> _WHAT TO DO_
Copy out the following lines word for word.

Stored dataset items:
────────

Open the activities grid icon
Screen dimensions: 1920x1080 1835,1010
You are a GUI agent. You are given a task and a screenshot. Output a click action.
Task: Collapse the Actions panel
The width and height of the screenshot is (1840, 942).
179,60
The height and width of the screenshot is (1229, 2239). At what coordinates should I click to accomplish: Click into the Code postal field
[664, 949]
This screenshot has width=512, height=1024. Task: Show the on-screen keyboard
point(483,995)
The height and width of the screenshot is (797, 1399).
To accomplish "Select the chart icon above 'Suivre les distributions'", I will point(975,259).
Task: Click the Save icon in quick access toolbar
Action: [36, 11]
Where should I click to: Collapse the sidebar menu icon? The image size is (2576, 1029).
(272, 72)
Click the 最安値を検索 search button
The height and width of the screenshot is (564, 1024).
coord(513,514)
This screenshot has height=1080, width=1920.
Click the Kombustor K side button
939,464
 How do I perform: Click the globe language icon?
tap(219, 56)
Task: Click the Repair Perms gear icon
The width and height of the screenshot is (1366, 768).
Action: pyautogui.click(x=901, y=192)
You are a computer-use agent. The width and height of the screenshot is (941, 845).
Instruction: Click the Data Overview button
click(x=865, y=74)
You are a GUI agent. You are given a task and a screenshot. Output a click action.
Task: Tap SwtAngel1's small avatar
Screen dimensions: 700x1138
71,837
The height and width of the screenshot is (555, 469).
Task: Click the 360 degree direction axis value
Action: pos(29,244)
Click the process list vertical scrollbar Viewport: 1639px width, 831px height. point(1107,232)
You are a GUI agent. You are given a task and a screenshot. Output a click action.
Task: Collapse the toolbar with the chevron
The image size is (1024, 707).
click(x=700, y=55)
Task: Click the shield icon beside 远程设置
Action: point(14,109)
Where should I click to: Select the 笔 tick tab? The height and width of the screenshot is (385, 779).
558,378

────────

> _EXERCISE OUTPUT_
Open the activities grid icon
Screen dimensions: 1920x1080 1835,1010
You are a GUI agent. You are given a task and a screenshot. Output a click action.
Task: Collapse the Actions panel
The width and height of the screenshot is (1840, 942).
179,60
The height and width of the screenshot is (1229, 2239). At what coordinates should I click to accomplish: Click into the Code postal field
[664, 949]
This screenshot has width=512, height=1024. Task: Show the on-screen keyboard
point(483,995)
The height and width of the screenshot is (797, 1399).
To accomplish "Select the chart icon above 'Suivre les distributions'", I will point(975,259).
Task: Click the Save icon in quick access toolbar
Action: [36, 11]
Where should I click to: Collapse the sidebar menu icon? The image size is (2576, 1029).
(272, 72)
Click the 最安値を検索 search button
The height and width of the screenshot is (564, 1024).
coord(513,514)
This screenshot has height=1080, width=1920.
Click the Kombustor K side button
939,464
 How do I perform: Click the globe language icon?
tap(219, 56)
Task: Click the Repair Perms gear icon
The width and height of the screenshot is (1366, 768).
Action: pyautogui.click(x=901, y=192)
You are a computer-use agent. The width and height of the screenshot is (941, 845).
Instruction: Click the Data Overview button
click(x=865, y=74)
You are a GUI agent. You are given a task and a screenshot. Output a click action.
Task: Tap SwtAngel1's small avatar
Screen dimensions: 700x1138
71,837
The height and width of the screenshot is (555, 469).
Task: Click the 360 degree direction axis value
Action: pos(29,244)
Click the process list vertical scrollbar Viewport: 1639px width, 831px height. point(1107,232)
You are a GUI agent. You are given a task and a screenshot. Output a click action.
Task: Collapse the toolbar with the chevron
The image size is (1024, 707).
click(x=700, y=55)
Task: Click the shield icon beside 远程设置
Action: point(14,109)
Where should I click to: Select the 笔 tick tab? The height and width of the screenshot is (385, 779).
558,378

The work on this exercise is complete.